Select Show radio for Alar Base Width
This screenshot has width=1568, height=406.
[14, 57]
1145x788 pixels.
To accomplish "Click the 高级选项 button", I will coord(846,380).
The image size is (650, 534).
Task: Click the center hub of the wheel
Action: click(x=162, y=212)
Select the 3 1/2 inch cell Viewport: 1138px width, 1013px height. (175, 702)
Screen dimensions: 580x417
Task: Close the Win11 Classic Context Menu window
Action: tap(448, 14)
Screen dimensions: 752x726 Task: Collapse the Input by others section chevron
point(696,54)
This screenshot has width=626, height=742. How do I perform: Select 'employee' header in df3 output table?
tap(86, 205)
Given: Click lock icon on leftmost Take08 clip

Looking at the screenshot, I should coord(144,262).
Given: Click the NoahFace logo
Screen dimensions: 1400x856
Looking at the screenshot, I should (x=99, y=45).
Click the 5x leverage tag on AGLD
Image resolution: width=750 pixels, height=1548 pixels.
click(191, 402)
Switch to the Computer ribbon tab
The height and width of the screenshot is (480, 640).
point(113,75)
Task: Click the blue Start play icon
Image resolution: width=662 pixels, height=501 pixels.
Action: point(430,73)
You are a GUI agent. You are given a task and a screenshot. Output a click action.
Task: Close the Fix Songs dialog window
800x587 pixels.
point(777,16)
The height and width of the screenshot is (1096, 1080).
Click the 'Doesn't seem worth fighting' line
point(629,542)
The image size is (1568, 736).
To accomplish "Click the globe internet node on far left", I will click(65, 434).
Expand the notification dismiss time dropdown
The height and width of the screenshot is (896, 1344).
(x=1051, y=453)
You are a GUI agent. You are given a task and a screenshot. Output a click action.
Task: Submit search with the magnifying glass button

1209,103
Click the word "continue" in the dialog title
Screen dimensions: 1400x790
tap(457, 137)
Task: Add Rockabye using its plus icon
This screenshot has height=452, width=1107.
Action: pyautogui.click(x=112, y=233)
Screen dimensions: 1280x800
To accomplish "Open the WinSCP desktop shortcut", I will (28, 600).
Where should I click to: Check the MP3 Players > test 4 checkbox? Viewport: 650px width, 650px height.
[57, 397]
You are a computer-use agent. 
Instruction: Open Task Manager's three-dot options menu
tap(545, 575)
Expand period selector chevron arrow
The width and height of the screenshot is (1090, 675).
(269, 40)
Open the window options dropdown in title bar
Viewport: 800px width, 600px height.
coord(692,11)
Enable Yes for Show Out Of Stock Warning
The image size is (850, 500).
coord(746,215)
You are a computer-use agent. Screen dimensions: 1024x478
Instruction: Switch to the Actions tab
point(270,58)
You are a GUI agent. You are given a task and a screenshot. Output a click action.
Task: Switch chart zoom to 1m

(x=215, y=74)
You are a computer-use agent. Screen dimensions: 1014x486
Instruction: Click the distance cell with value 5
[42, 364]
####
REQUIRED WORK: Reproduce every item above in full, replacing each occurrence of "GUI agent" with "desktop assistant" and leaving everything else unchanged.

RESULT FOR THIS EXERCISE:
Select Show radio for Alar Base Width
This screenshot has width=1568, height=406.
[14, 57]
1145x788 pixels.
To accomplish "Click the 高级选项 button", I will coord(846,380).
The image size is (650, 534).
Task: Click the center hub of the wheel
Action: click(x=162, y=212)
Select the 3 1/2 inch cell Viewport: 1138px width, 1013px height. (175, 702)
Screen dimensions: 580x417
Task: Close the Win11 Classic Context Menu window
Action: tap(448, 14)
Screen dimensions: 752x726 Task: Collapse the Input by others section chevron
point(696,54)
This screenshot has width=626, height=742. How do I perform: Select 'employee' header in df3 output table?
tap(86, 205)
Given: Click lock icon on leftmost Take08 clip

Looking at the screenshot, I should coord(144,262).
Given: Click the NoahFace logo
Screen dimensions: 1400x856
Looking at the screenshot, I should (x=99, y=45).
Click the 5x leverage tag on AGLD
Image resolution: width=750 pixels, height=1548 pixels.
click(191, 402)
Switch to the Computer ribbon tab
The height and width of the screenshot is (480, 640).
point(113,75)
Task: Click the blue Start play icon
Image resolution: width=662 pixels, height=501 pixels.
Action: point(430,73)
You are a desktop assistant. You are given a task and a screenshot. Output a click action.
Task: Close the Fix Songs dialog window
800x587 pixels.
point(777,16)
The height and width of the screenshot is (1096, 1080).
Click the 'Doesn't seem worth fighting' line
point(629,542)
The image size is (1568, 736).
To accomplish "Click the globe internet node on far left", I will click(65, 434).
Expand the notification dismiss time dropdown
The height and width of the screenshot is (896, 1344).
(x=1051, y=453)
You are a desktop assistant. You are given a task and a screenshot. Output a click action.
Task: Submit search with the magnifying glass button

1209,103
Click the word "continue" in the dialog title
Screen dimensions: 1400x790
tap(457, 137)
Task: Add Rockabye using its plus icon
This screenshot has height=452, width=1107.
Action: pyautogui.click(x=112, y=233)
Screen dimensions: 1280x800
To accomplish "Open the WinSCP desktop shortcut", I will (28, 600).
Where should I click to: Check the MP3 Players > test 4 checkbox? Viewport: 650px width, 650px height.
[57, 397]
You are a computer-use agent. 
Instruction: Open Task Manager's three-dot options menu
tap(545, 575)
Expand period selector chevron arrow
The width and height of the screenshot is (1090, 675).
(269, 40)
Open the window options dropdown in title bar
Viewport: 800px width, 600px height.
coord(692,11)
Enable Yes for Show Out Of Stock Warning
The image size is (850, 500).
coord(746,215)
You are a computer-use agent. Screen dimensions: 1024x478
Instruction: Switch to the Actions tab
point(270,58)
You are a desktop assistant. You are given a task and a screenshot. Output a click action.
Task: Switch chart zoom to 1m

(x=215, y=74)
You are a computer-use agent. Screen dimensions: 1014x486
Instruction: Click the distance cell with value 5
[42, 364]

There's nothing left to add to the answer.